The network contains one NAS that has a typically multi-purpose role in private networks: All relevant machines backup to the NAS and it used as a file and streaming server (exchanging files between machines, music stored on it, etc), and it hosts a very little website accessible only in the local network with some data displayed in a smart home application running on a standard smart phone (not purely for smart home use).

Naturally I would assume the NAS as something that should reside in a high security zone because it contains important data. PCs and Laptops are in the same zone. Now the tricky part: My smart-tv, my network music player, consoles and my tablets do sometimes need to access the NAS for their content, which they cannot per default because they would be in a lower zone "media zone" (e.g. I do not trust my smart tv in any way).

Are there only three solutions to that?

  1. Move NAS to lower security zone (into the media zone)
  2. Allow communication from media zone to high security zone (bad practise?)
  3. Get another NAS and put it into the media zone with the appropriate content for this zone and perform sync and backup tasks from/to this NAS from the NAS in the high security zone?

While the last solution would be the most secure it might not be the most viable thing to do. Are there other approaches I miss here? Has 1. a benefit compared to 2. or vice versa?

There is of course also the smart-home / IoT zone, which should basically not access anything and isolate the devices as there is no trust or control over them (could be the guest network :D)

1 Answer 1


When communicating between different zones consider the sum of:

  1. It is best when a high-security device initiates the connection to the lower-security device.
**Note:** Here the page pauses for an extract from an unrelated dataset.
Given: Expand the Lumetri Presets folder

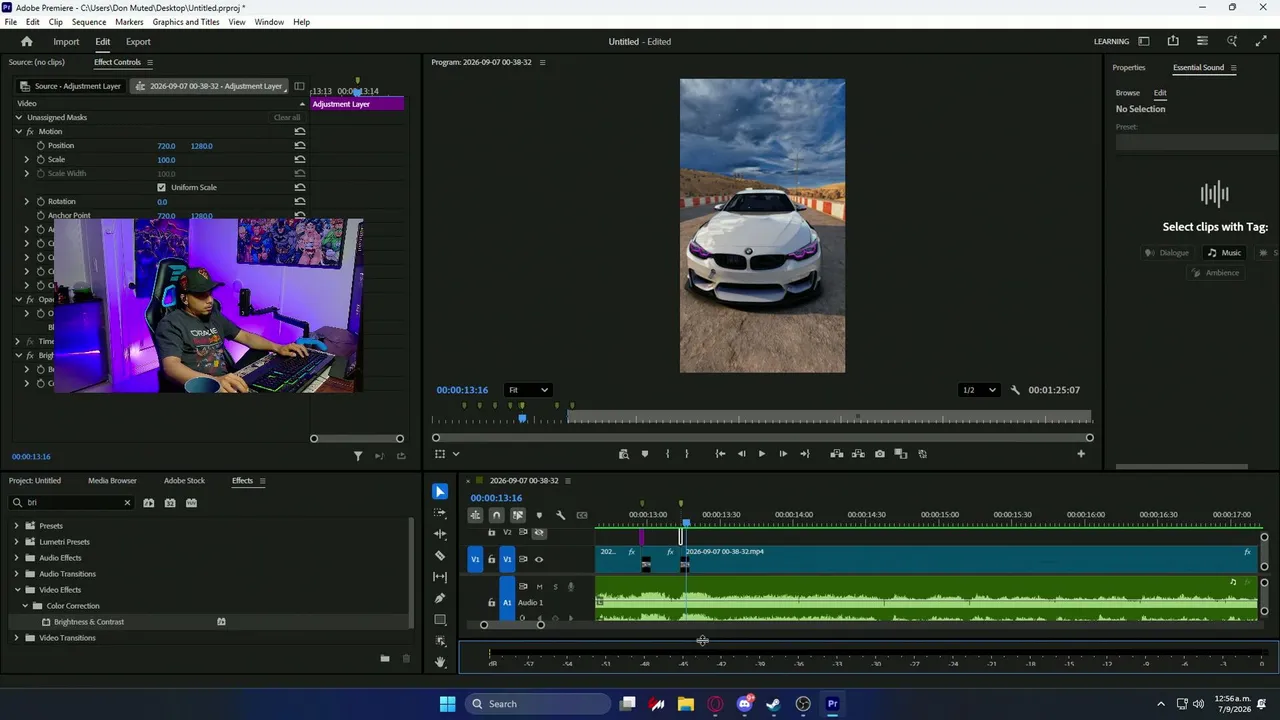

So a high-security device doesn't listen to connections passively, but actively controls when and who it communicates to.
  2. Pass the needed protocols (ports) and block the rest, both ways.
  3. Pass the needed IP addresses and block the rest, both ways.
  4. Pass during specific hours, block the remaining time.
  5. Use a proxy if it can aid the authentication/authorization/auditing. (NAS usually implements these sufficiently, so probably not needed.)

In your situation, when you cannot afford to implement points 1+2+3+4+5, it's still better to say implement points 2+3+4 than nothing. It's low cost (as you've already decided you will segment the network) and it does provide some added security.

You must log in to answer this question.

Not the answer you're looking for? Browse other questions tagged .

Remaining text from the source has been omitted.